Model Diagnostics and Sensitivity Analysis

Overview

This vignette covers essential diagnostics and sensitivity analyses for ML-UMR models:

MCMC Diagnostics: Ensuring reliable posterior samples
Model Fit Assessment: DIC and posterior predictive checks
Prior Sensitivity: Testing robustness to prior specifications
Integration Point Sensitivity: Assessing QMC approximation quality
Covariate Selection: Impact of included covariates

library(mlumr)
library(dplyr)
library(ggplot2)

MCMC Diagnostics

Key Diagnostic Metrics

ML-UMR uses Stan’s NUTS sampler. Three essential diagnostics:

R-hat (Gelman-Rubin statistic): Chain convergence
Effective Sample Size (ESS): Number of independent samples
Divergent Transitions: Sampling pathologies

Setup Example Data

set.seed(123)

data <- generate_simulation_data(
  n_index = 200,
  n_comparator = 150,
  n_covariates = 2,
  effect_modification = "none",
  seed = 123
)

ipd <- set_ipd_unanchored(
  data = data$ipd,
  treatment = "treatment",
  outcome = "outcome",
  covariates = c("x1", "x2")
)

agd <- set_agd_unanchored(
  data = data$agd,
  treatment = "treatment",
  outcome_n = "n_total",
  outcome_r = "n_events",
  cov_means = c("x1_mean", "x2_mean"),
  cov_sds = c("x1_sd", "x2_sd")
)

network <- combine_unanchored(ipd, agd)
network <- add_integration_unanchored(
  network,
  n_int = 64,
  x1 = distr(qnorm, mean = x1_mean, sd = x1_sd),
  x2 = distr(qnorm, mean = x2_mean, sd = x2_sd)
)
#> Computing correlation matrix from IPD...
#> Added 64 integration points for AgD

Checking Convergence

# Fit model
fit <- mlumr(
  data = network,
  spfa = TRUE,
  iter_warmup = 1000,
  iter_sampling = 2000,
  chains = 4,
  seed = 123
)

# View diagnostics summary
summary(fit)

# Key checks:
# 1. R-hat < 1.05 for all parameters
# 2. ESS_bulk > 400 for all parameters
# 3. ESS_tail > 400 for all parameters
# 4. No divergent transitions

R-hat Interpretation

R-hat	Interpretation
< 1.01	Excellent convergence
1.01 - 1.05	Acceptable
1.05 - 1.1	Marginal (run longer chains)
> 1.1	Poor convergence (do not use results)
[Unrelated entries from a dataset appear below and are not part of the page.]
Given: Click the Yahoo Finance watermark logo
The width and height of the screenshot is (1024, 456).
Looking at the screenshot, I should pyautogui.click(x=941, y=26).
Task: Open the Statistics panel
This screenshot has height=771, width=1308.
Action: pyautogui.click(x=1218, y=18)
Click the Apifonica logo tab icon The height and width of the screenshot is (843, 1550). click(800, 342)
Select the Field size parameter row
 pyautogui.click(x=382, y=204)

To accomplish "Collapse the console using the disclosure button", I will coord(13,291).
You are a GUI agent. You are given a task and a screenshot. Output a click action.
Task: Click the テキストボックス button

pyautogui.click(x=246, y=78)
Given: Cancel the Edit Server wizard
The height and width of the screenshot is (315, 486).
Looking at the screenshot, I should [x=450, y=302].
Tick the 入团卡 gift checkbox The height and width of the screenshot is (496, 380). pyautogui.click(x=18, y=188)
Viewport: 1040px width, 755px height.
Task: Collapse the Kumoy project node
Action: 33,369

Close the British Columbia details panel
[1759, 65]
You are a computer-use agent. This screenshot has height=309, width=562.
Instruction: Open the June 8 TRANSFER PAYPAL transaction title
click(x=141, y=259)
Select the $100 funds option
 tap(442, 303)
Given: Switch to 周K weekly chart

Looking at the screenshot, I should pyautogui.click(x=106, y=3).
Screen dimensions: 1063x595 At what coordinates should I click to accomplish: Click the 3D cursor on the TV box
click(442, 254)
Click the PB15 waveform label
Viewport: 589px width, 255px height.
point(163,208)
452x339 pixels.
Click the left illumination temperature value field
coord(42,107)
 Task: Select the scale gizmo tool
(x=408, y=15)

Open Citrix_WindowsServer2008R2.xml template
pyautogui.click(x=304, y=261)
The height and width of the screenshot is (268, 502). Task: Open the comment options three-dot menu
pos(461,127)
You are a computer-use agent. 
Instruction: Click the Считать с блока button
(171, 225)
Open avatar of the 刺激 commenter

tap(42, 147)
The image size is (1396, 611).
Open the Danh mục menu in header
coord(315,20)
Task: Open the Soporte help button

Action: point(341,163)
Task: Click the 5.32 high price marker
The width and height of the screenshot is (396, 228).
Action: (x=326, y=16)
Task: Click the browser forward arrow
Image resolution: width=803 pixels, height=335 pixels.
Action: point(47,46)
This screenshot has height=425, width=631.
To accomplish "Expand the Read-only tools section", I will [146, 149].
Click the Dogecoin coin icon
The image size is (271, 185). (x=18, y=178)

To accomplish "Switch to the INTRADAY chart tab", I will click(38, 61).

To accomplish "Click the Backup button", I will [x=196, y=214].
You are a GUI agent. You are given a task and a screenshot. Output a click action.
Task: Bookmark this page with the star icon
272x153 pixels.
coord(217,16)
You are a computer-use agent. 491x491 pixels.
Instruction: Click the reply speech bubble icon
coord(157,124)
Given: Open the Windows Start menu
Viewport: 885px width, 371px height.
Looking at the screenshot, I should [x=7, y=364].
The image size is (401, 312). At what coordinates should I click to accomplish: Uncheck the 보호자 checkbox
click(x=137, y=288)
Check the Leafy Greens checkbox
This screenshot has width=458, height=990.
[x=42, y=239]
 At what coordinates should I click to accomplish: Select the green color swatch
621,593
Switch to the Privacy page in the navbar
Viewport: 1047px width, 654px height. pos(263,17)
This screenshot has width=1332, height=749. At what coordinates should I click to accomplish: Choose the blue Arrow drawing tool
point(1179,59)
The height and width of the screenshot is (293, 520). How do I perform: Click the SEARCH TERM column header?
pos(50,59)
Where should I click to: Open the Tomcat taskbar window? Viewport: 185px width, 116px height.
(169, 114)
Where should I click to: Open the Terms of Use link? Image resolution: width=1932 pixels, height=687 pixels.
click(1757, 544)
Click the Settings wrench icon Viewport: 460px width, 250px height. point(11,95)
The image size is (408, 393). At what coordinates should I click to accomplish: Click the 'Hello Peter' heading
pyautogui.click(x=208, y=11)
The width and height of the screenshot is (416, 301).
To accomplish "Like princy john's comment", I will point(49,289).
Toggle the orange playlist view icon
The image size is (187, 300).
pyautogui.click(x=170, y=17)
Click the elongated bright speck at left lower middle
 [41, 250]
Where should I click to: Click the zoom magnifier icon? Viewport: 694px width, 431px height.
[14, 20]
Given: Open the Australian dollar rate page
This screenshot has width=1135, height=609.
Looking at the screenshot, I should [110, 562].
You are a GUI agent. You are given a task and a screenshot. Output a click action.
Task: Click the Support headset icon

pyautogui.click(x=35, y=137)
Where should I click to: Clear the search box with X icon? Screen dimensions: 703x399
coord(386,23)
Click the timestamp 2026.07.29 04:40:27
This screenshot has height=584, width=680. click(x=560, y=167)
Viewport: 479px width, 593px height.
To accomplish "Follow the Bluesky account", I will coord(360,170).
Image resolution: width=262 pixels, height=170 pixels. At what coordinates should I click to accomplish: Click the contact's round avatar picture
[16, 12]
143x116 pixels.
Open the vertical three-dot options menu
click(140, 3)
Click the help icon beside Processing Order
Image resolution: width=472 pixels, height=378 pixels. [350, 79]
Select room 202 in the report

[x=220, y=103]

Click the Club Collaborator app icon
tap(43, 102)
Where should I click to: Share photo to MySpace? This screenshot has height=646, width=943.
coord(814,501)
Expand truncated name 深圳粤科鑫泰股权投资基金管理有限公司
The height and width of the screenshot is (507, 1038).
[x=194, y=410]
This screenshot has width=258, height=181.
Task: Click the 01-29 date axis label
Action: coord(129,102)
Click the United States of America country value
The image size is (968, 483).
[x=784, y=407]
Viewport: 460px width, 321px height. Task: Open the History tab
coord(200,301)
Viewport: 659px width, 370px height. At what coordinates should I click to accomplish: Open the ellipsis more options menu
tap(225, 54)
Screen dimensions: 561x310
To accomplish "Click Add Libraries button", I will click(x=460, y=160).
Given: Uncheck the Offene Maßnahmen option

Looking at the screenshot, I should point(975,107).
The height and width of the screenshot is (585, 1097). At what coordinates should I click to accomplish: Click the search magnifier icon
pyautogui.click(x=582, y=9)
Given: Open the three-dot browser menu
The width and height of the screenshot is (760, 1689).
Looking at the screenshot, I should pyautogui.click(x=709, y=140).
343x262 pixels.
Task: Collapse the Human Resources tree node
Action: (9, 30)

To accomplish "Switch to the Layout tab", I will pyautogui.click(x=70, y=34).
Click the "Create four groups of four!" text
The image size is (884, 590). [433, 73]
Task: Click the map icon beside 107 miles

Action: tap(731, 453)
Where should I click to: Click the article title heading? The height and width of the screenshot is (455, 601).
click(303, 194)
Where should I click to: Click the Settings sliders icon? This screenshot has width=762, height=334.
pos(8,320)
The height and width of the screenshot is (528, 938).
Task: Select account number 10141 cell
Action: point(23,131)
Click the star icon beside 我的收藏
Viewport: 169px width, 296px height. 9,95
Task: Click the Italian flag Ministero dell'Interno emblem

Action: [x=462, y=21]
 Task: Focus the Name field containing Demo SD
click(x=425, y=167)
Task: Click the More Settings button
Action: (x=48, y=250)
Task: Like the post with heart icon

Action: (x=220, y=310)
# Extract parameters with high R-hat
params <- extract_parameters(fit)
problematic <- params[params$rhat > 1.05, ]

if (nrow(problematic) > 0) {
  warning("Parameters with R-hat > 1.05:")
  print(problematic)
}

ESS Interpretation

ESS	Interpretation
> 400	Adequate for reliable inference
100 - 400	Marginal (estimates may be noisy)
< 100	Insufficient (run longer chains)

# Check ESS
low_ess <- params[params$ess_bulk < 400, ]

if (nrow(low_ess) > 0) {
  warning("Parameters with ESS < 400:")
  print(low_ess)
}

Divergent Transitions

Divergences indicate the sampler struggled with posterior geometry:

# Check for divergences
fit$diagnostics$num_divergent

# If divergences > 0, try:
# 1. Increase adapt_delta (e.g., 0.99)
# 2. Use more informative priors
# 3. Check data for issues

fit_safe <- mlumr(
  data = network,
  spfa = TRUE,
  adapt_delta = 0.99,  # More careful sampling
  max_treedepth = 15,
  seed = 123
)

Visual Diagnostics

# Trace plots - should look like "fuzzy caterpillars"
plot_diagnostics(fit, pars = c("mu_index", "mu_comparator"), type = "trace")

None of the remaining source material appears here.